Anyone who knows me, or has read even just a couple of my posts, will know I procrastinate…. A lot…. I’ve recently learned that my procrastination stems from many things, sometimes it’s laziness, and sometimes it’s fear masking itself as laziness. One things for certain though, regardless of why I procrastinate, the truth of the matter is that I do.
If you give me a choice of an evening of relaxing in front of the TV, playing a video game, enjoying some junk food, or watching Friends for the millionth time (we’ve made our way up to season 10 last weekend; the end is finally in sight!), OR, an evening working hard on my dream. I’ll pick the former; never the latter. I know dreams don’t just fall on your lap, and I know anyone who has made it to anywhere has done so with a large degree of motivation, persistence, and will. Following your dreams is often hard, sometimes tedious, and can be quite stressful. That negative voice in my mind has a lot to say about them, usually along the lines of “The sooner you try, the sooner you fail” or “If you start writing, you’ll learn you can’t write”. And so, because my dream has no set deadline, besides that I which I set myself, I fail to amount to following them.
This idea that I need a deadline is one I’ve addressed before, and it’s something Greg and I have identified whilst discussing the future of Level Up Photography. As neither of us were able to secure leave from work to follow this dream (more on that in a future post), we have had to ask some difficult questions.
The main question was: “Do we still want to do this?“.
The answer was a firm: “Yes”
This lead to the question: “Can we do this?”
The answer was a little longer.
I mentioned this on Fridays post, but I’ll break it down into a little more detail here.
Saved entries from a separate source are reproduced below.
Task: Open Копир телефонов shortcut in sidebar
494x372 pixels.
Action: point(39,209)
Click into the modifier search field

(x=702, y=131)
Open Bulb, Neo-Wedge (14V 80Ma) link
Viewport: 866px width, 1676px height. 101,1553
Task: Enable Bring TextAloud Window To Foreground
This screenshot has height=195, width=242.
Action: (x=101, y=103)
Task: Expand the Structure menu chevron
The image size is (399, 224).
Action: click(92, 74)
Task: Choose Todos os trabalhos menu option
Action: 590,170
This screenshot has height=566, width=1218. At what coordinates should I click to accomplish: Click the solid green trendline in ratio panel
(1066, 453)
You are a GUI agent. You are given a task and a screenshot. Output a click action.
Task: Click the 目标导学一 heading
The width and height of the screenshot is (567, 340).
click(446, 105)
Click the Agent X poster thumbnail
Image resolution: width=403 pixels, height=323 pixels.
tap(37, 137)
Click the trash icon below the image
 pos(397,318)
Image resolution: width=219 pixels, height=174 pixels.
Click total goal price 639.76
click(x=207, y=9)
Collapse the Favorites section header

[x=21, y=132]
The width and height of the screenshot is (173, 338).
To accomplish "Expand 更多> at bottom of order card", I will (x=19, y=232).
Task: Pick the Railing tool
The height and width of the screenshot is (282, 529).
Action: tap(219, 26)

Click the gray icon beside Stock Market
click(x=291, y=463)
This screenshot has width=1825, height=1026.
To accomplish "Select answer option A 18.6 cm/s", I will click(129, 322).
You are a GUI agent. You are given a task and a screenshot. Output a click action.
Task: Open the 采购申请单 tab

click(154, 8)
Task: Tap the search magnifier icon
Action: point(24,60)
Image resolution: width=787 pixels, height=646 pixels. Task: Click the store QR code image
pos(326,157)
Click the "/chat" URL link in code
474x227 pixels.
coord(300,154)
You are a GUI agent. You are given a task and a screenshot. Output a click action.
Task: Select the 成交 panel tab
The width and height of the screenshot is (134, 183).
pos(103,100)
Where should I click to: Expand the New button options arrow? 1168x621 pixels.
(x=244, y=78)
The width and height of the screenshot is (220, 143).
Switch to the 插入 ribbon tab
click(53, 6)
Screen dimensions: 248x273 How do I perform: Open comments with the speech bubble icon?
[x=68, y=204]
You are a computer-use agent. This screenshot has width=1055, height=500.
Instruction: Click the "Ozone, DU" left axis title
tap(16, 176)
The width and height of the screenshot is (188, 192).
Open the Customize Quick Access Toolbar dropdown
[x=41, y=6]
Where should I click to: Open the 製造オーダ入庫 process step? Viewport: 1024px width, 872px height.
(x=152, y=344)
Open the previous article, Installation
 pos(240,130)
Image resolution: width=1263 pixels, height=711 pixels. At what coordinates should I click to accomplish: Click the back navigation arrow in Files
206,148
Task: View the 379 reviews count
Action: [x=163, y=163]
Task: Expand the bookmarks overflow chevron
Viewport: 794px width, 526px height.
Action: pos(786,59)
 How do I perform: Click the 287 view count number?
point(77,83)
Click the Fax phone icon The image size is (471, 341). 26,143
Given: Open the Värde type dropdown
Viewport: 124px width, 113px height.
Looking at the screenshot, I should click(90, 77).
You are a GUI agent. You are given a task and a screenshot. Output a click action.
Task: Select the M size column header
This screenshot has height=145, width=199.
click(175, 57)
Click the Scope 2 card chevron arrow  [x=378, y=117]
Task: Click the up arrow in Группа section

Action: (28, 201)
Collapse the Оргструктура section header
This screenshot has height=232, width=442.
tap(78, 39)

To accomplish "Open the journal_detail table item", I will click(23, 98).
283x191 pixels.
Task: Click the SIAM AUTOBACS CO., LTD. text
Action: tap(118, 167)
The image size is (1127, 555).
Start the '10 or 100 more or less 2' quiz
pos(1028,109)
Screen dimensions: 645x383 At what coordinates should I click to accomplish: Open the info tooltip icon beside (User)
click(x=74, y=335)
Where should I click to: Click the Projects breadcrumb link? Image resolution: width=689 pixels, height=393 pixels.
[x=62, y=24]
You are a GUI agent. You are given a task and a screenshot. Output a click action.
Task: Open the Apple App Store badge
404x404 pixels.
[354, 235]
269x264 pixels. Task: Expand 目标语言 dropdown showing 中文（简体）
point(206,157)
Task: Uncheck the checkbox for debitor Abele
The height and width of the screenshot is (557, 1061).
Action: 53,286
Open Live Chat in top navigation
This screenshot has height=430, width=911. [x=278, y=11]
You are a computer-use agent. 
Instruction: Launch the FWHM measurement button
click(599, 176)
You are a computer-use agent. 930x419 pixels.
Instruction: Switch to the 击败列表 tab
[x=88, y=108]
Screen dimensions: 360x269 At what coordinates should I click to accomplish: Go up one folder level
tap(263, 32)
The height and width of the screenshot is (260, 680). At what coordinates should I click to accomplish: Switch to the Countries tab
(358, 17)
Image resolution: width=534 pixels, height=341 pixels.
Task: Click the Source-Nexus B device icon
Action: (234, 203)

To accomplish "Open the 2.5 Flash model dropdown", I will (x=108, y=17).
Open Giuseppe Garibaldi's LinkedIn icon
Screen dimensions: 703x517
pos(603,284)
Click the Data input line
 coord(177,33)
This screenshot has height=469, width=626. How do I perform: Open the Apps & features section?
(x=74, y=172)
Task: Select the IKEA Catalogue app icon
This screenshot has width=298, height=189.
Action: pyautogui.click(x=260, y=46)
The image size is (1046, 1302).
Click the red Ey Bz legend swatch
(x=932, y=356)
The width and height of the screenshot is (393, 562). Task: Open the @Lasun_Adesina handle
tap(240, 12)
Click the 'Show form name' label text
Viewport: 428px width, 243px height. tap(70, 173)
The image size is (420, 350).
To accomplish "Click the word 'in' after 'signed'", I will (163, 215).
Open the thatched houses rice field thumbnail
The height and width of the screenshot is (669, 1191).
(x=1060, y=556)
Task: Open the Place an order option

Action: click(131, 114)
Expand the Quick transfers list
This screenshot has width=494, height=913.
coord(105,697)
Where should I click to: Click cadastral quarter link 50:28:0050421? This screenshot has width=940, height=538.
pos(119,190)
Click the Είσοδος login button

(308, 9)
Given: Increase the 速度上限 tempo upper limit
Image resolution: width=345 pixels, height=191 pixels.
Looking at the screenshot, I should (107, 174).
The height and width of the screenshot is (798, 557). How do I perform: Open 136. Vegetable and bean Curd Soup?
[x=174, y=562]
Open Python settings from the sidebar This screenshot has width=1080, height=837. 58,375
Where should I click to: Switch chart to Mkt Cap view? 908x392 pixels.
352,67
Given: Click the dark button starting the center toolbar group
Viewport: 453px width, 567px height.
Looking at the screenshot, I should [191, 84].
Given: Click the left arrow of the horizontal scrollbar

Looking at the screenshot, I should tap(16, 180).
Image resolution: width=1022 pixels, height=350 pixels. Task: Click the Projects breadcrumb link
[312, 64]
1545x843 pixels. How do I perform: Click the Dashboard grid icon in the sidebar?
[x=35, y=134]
We had decided that, in between paid work, we became lazy and unmotivated. We rested on our lorrels and waited for customers to come to us. We both had full time jobs that we could stand and that paid well, there was no pressure to draw in my clients, no pressure to get the website fully functioning, no pressure to… Do. If we wanted to still do this, which we did, we had to make a change. This change had to be both in how we worked and how we saw ourselves. What we needed was more drive, what we needed to do was more work, and one of the best motivators for that, we felt, was a bit of pressure.
Now, don’t get me wrong, too much pressure can go the wrong way; it can be a source of stress and anxiety, it can lead to us procrastinating even more. However, a little pressure, can be a big influence. Together, we’ve set dates, we’ve set deadlines. Together, we’ve listed the tasks that needs doing and assigned ownership. There’s pressure on me to work, because I know Greg is working. There’s pressure on Greg to work, because he knows I am. There’s pressure on us both to work, because we have deadlines that we want to hit for the benefit of us both. Pressure, when used effectively, when used within a plan that is achievable, can be a fantastic motivator.
We are having a Motivated May. We are under pressure to do more for our company than we’ve ever done before and, for the first time in a while, I feel pretty damn motivated about it.